Novamente nos valemos de registros fotográficos e iconográficos para atestar que a riqueza dos aperos acompanhou os gaúchos no Paraguai, depois nas revoluções de 93, 23, 24 e depois… Sumiu, ou melhor dizendo, minguou. Esse hiato na cultura gaúcha ainda não é totalmente compreendido. Muitos alegam que a vitória aliada na 2ª Guerra Mundial afirmou a supremacia dos Estados Unidos no mundo, com um boom econômico no pós-guerra e uma superexposição do “estilo americano” no rádio, revistas e cinemas.
Seria este o único motivo para um quase desaparecimento da arte da prataria aqui no nosso Estado?

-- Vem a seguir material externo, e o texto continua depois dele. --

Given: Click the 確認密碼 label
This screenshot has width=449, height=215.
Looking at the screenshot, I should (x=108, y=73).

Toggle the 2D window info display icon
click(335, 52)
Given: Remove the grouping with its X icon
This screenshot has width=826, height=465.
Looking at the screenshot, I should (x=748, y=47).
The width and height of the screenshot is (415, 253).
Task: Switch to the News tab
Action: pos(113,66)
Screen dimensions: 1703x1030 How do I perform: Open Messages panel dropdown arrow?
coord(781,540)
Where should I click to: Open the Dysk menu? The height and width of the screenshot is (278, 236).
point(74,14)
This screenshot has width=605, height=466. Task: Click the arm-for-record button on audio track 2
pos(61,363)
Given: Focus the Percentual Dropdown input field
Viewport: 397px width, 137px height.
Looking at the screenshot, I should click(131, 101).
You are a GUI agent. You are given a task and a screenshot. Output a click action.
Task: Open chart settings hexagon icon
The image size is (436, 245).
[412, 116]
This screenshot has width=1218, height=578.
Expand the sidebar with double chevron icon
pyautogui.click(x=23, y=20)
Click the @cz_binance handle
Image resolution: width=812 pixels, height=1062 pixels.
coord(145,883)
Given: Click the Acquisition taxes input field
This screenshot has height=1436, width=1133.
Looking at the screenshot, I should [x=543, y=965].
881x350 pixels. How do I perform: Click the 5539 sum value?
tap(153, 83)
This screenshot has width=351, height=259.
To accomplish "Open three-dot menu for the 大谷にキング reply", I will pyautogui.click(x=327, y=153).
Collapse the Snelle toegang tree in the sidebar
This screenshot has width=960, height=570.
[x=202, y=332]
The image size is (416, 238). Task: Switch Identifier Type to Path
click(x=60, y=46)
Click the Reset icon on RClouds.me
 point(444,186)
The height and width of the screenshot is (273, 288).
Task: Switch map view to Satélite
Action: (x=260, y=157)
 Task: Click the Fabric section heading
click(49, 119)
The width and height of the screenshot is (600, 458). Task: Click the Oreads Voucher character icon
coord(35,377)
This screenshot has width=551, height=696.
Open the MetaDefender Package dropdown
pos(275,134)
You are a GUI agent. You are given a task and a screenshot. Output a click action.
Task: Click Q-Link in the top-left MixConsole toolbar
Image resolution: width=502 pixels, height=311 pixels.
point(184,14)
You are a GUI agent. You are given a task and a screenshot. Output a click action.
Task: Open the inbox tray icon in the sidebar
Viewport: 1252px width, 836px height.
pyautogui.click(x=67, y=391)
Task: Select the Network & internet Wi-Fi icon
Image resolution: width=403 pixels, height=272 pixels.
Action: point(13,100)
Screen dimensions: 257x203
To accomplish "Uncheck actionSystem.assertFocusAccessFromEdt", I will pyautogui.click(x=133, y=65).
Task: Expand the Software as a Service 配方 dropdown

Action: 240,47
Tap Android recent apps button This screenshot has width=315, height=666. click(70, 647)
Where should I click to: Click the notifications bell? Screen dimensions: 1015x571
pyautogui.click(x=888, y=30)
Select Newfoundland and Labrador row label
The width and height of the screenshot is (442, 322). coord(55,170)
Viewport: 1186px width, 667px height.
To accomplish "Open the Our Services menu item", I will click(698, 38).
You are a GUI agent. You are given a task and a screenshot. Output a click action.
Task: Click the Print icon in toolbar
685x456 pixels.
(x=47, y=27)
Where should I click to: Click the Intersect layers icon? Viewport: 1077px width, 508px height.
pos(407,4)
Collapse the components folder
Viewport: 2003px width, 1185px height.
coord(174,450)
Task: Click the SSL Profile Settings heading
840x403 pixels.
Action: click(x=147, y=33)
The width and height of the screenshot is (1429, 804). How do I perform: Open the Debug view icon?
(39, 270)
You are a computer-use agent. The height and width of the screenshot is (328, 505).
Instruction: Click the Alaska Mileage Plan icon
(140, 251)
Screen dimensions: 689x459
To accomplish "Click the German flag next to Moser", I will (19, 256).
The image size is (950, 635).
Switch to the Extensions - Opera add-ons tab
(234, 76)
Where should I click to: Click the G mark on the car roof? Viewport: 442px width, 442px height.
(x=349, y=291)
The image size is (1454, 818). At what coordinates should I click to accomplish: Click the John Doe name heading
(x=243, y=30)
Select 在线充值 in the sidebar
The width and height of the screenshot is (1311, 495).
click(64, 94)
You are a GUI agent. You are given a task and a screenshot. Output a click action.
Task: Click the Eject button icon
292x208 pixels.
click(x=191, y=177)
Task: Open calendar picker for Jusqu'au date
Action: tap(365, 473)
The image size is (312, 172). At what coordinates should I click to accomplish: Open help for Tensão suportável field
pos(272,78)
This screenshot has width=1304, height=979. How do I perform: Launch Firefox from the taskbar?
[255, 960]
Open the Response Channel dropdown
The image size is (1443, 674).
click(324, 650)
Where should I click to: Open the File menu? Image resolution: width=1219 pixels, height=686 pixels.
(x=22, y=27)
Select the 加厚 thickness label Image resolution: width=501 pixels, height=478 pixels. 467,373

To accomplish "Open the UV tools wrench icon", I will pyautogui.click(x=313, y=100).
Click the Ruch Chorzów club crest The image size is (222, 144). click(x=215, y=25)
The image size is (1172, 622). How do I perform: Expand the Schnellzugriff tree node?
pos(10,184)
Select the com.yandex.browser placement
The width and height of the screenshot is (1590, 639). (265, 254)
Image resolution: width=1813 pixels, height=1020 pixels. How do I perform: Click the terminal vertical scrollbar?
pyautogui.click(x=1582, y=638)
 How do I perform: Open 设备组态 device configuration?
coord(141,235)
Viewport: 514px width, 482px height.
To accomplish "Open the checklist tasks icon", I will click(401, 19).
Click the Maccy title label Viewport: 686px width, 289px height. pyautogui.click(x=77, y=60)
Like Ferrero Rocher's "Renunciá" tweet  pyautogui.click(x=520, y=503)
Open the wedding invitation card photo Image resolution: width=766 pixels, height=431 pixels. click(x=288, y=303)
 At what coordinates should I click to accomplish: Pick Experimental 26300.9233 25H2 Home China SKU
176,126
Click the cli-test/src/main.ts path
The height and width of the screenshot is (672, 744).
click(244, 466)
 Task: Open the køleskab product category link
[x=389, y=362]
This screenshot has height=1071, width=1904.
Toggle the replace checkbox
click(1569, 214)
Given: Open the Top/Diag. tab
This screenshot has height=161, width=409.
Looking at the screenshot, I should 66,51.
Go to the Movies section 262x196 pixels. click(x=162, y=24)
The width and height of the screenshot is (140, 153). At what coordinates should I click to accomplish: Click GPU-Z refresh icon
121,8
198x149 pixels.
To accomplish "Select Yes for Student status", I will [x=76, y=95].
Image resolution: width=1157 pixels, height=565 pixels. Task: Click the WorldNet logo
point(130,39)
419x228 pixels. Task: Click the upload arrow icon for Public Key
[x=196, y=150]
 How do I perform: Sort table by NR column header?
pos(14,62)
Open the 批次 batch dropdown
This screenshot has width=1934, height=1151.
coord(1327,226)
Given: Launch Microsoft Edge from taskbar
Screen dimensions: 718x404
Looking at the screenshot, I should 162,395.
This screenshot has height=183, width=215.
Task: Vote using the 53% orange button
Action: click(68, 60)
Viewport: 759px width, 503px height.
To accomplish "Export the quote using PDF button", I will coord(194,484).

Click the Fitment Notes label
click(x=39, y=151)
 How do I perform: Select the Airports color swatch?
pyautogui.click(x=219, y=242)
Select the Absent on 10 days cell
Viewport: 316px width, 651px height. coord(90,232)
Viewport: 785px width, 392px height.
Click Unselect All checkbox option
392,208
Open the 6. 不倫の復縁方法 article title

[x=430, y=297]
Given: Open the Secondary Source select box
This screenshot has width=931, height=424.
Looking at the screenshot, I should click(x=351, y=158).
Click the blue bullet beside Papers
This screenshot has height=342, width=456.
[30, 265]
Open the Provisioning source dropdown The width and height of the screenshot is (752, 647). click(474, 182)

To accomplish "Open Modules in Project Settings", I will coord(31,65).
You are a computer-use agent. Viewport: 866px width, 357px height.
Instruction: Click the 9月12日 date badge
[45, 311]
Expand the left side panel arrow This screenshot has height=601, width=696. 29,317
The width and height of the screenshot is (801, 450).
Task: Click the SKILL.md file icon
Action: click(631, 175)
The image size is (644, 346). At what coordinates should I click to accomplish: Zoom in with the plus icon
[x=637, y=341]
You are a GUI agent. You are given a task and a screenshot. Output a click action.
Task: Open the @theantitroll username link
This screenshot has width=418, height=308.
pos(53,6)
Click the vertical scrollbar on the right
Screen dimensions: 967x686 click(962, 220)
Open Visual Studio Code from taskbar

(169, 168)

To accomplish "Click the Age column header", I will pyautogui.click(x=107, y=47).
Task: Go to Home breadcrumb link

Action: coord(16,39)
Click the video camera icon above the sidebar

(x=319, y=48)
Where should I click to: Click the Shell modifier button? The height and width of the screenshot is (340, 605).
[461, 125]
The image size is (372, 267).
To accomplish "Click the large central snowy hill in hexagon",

Difícil responder, mas o fato é que essa importante arte, arraigada na cultura gaúcha, diferente da Argentina, chegou agonizante ao fim do século XX.
Mas uma arte tão nobre e com tanta história, não morre facilmente. O grande Atahualpa Yupanqui, em Destino del Canto, escreveu: “Ninguna fuerza abatirá tus sueños, Porque ellos se nutren con su propria luz”.
Raul Sartor Filho é um destes elegidos, como bem assinala o poeta argentino. De um sonho, de uma luz, nasceu em Bento Gonçalves, em 2017, a Escola de Artes Santo Elói. E nada é por acaso. Nos primeiros dois anos, passaram pela redentora escola, mais de vinte alunos. São novos profissionais, apaixonados pelo ofício, que oferecem, como no passado, seu trabalho e conhecimento para “vestir” e adornar o mesmo ídolo de antes.
Nesse período de funcionamento, a produção individual dos alunos gerou, a cada novo trabalho, uma quantidade de limalha, que são restos de prata contaminadas com outros metais. O que fazer com esse material? Passando por um processo de purificação, para isolar o metal precioso, essa limalha readquire a pureza inicial. Torna-se matéria prima. Penso que as boas atitudes merecem, sempre, serem reconhecidas. Por unanimidade, todos os alunos doaram suas limalhas para a confecção de novas peças.
Foram cerca de 300 gramas de prata, que ganharam pelas mãos do Mestre Raul, novos contornos. As três peças produzidas estarão disponíveis para apreciação no espaço cultural da ABCCC durante a Expointer e no 2° Encontro Internacional de Prateiros, importante encontro promovido pela escola, que vai acontecer entre os dias 10 e 13 de outubro, em Bento Gonçalves. E mais, o valor obtido pela venda das novas obras será revertido para entidades beneficentes.
Com o perdão da redundância, vivemos um novo Renascimento da prataria gaúcha!